* **TASK INSTRUCTIONS**:
1. According to the biography of Roman Simovych, in what year did he receive the title Honoured Artist of the USSR?
2. Please rewrite the records from the line with "Point to the database" up to and including the line with "Click the label", replacing "icon" with "button" and keeping everything else the same.
--- START OF SELECTED EXTRACT ---
Roman Apollonovich Simovych (February 28, 1901 – 1984) was a Ukrainian composer, educator and theoretician.

Born in Sniatyn, now in Ukraine, Simovych graduated from the Prague Conservatory in 1934 - on piano (Vilém Kurz), and again in 1936 undergoing post graduate studies in composition (Vítězslav Novák). From 1936 to 1939 he was a teacher of piano and theoretical subjects at the M. Lysenko Music Institute in Drohobych and Stanislav, and from 1939 to 1942 at the music school in Stanislav (now Ivano-Frankivsk). From 1951, he was a lecturer and from 1963, a full professor at the Lviv Conservatory. He received the title Honoured Artist of the USSR (1954).
--- END OF SELECTED EXTRACT ---
--- START OF DATA TO USE ---
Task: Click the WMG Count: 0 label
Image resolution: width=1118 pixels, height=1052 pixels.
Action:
--- END OF DATA TO USE ---
--- START OF DATA TO USE ---
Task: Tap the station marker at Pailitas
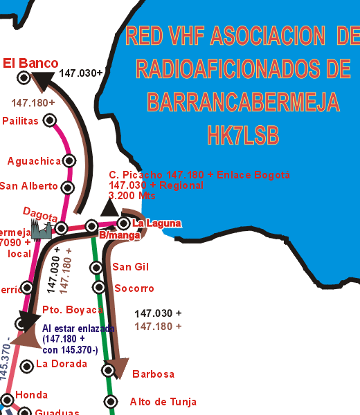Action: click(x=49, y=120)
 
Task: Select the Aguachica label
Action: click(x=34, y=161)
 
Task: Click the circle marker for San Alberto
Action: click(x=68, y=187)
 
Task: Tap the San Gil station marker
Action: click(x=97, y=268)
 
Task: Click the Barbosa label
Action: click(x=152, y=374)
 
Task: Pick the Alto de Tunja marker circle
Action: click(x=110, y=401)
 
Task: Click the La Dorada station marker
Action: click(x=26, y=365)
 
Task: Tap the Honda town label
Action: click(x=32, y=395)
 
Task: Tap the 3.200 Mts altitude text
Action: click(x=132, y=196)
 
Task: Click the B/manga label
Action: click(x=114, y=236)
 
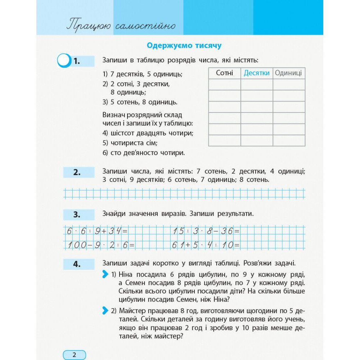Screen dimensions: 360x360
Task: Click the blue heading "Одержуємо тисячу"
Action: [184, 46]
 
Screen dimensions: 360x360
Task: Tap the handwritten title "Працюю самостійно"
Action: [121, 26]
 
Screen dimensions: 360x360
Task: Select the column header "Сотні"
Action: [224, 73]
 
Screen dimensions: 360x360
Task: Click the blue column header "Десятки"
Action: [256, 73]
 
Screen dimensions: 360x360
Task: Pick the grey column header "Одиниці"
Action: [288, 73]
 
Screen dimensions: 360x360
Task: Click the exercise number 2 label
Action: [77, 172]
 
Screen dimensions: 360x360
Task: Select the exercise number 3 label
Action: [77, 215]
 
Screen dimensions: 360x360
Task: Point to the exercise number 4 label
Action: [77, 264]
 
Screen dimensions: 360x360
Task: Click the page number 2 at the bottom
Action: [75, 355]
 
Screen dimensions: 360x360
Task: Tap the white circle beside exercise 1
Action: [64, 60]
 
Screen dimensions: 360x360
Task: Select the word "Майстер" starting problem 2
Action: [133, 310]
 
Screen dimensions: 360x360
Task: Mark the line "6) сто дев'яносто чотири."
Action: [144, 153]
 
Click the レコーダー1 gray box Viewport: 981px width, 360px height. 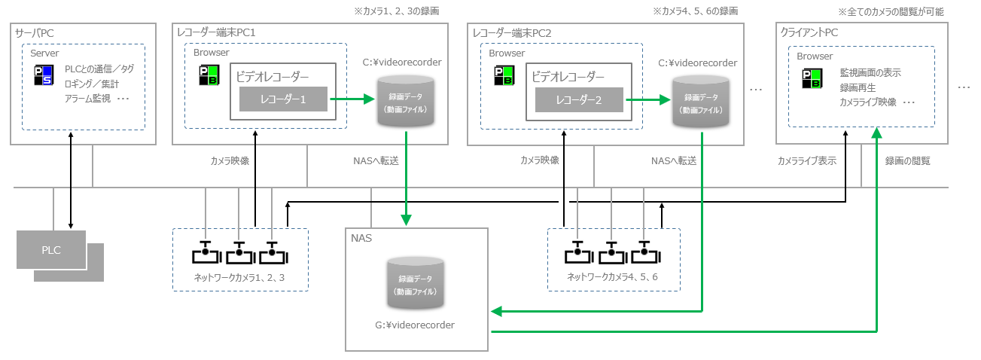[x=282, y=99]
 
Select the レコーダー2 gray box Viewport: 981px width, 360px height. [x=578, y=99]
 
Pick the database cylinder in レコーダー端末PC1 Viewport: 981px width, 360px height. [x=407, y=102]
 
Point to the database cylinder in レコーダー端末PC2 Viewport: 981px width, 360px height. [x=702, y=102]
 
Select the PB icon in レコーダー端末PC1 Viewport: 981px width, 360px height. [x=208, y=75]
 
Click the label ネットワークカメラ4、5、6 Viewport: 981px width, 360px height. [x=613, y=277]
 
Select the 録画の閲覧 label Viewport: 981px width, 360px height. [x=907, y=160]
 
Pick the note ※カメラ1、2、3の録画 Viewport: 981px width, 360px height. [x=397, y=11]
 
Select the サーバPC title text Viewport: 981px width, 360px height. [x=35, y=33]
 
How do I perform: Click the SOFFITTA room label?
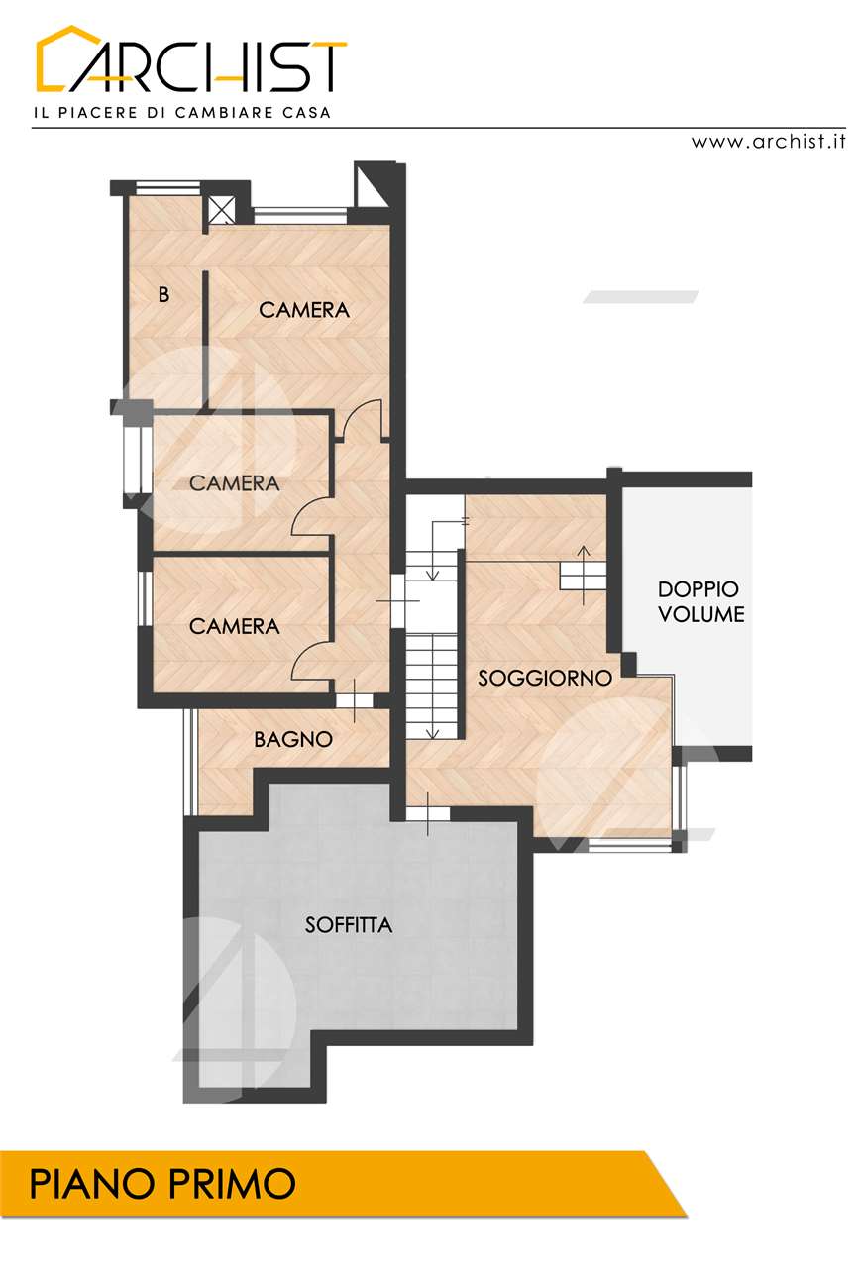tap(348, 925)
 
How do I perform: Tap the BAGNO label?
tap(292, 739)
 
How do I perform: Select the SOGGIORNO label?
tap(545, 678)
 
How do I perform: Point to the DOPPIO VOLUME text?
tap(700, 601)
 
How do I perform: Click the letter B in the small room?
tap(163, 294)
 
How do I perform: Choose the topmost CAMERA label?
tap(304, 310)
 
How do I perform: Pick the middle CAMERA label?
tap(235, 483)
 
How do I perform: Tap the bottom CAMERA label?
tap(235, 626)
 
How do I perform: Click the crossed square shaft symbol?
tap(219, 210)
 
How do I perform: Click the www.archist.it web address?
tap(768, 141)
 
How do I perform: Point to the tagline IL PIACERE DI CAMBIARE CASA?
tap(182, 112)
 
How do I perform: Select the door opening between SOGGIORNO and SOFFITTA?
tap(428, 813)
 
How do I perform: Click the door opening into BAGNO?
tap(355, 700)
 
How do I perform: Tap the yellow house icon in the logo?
--- END OF DATA TO USE ---
* **ANSWERS FOR THIS EXERCISE**:
1. 1954

2.
Point to the database cylinder in レコーダー端末PC2 Viewport: 981px width, 360px height. [x=702, y=102]
 
Select the PB button in レコーダー端末PC1 Viewport: 981px width, 360px height. [x=208, y=75]
 
Click the label ネットワークカメラ4、5、6 Viewport: 981px width, 360px height. [x=613, y=277]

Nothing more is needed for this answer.